SooperKanoon Citation
SubjectDirect Taxation
CourtSupreme Court of India
Decided On
Case NumberCivil Appeal Nos. 2154 and 2157 of 1978
Judge
Reported in[1998]231ITR524(SC); JT1998(9)SC150; (1998)9SCC646
AppellantCommissioner of Income-tax
RespondentDr. Anand Sarabhai Trust and Executors and Trustees of Estate of Dr. Vikram Sarabhai
DispositionAppeals allowed
Excerpt:
.....from discretionary trusts was exempt from tax as amount was paid out of dividends received by trusts - high court answered first question in negative and declined to answer second question - apex court reversed high court's answer to first question - direction given to high court to consider second question. head note: income tax deduction under s. 80k--dividends attributable to profits and gains from new industrial undertaking--whether beneficiaries entitled to special deduction. ratio & held : since the high court had held in favour of assessee on the first question, i.e., whether the tribunal was right in law in holding that the distributions received by the assessee from various discretionary trusts were assessable only in the hands of the trustees of the respective trusts..........answer to question 1. inasmuch as we have reversed the high court's answer to question 1, question 2 now requires to be gone into and answered. accordingly, the matters are remitted to the high court to consider and answer question 2 alone in accordance with law.3. appeals are allowed in part and the matters are remitted to the high court. no costs.
Judgment:
ORDER

1. Both these appeals are preferred by the Revenue against the judgment and order of the Gujarat High Court. The question referred in both these appeals are identical. They read as follows:

(1) Whether, on the facts and in the circumstances of the case, the Income Tax Appellate Tribunal was right in law in holding that the distributions received by the assessee from various discretionary trusts were assessable only in the hands of the assessee of the respective trusts under Section 164 of the Income Tax Act, 1961 and not in the hands of the assessee.
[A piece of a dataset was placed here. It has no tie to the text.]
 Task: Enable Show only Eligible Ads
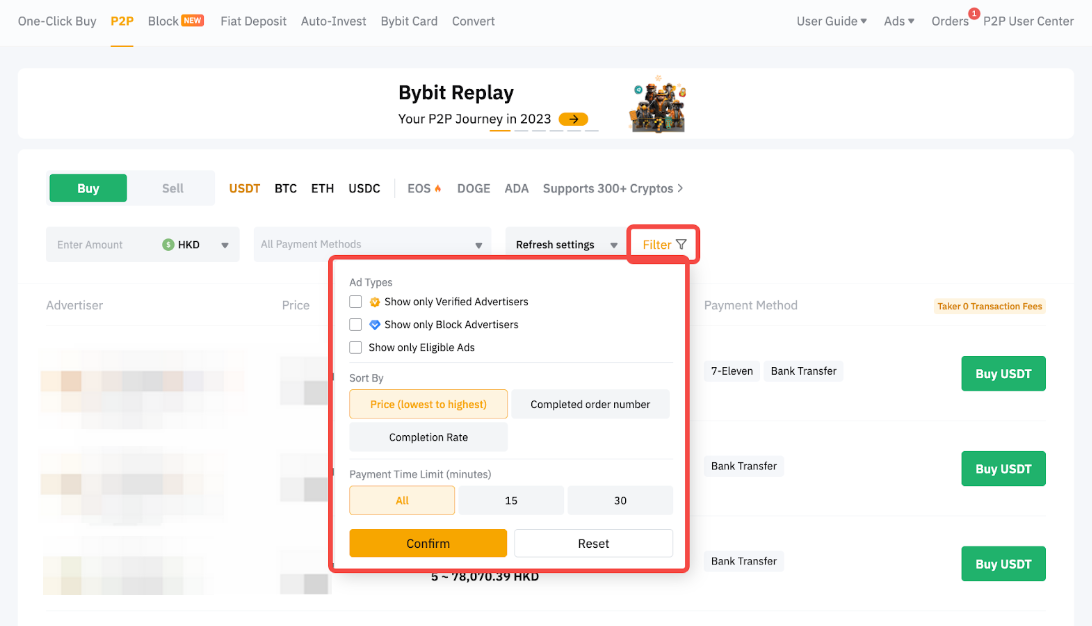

(2) Whether, on the facts and in the circumstances of the case, the In come Tax Appellate Tribunal was right in law in holding that the amount received by assessee from various discretionary trusts is exempt from tax inasmuch as the amount was paid out of dividends, received by the trusts which were exempt under Section 80-K of the Income Tax Act, 1961.

The first question was answered by the High Court in the affirmative, i.e. , in favour of the assessee and against the Revenue. It is , however, agreed now before us by counsel for both the parties that the judgment of the High Court has to be reversed following the decision of this Court in CIT v. Kamalini Khaitan. : [1994]209ITR101(SC) . Accordingly, the first question is answered in the negative, i.e. , in favour of the Revenue and against the assessee.

2. So far as the second question is concerned, the High Court has declined to answer that question in view of its answer to Question 1. Inasmuch as we have reversed the High Court's answer to Question 1, Question 2 now requires to be gone into and answered. Accordingly, the matters are remitted to the High Court to consider and answer Question 2 alone in accordance with law.

3. Appeals are allowed in part and the matters are remitted to the High Court. No costs.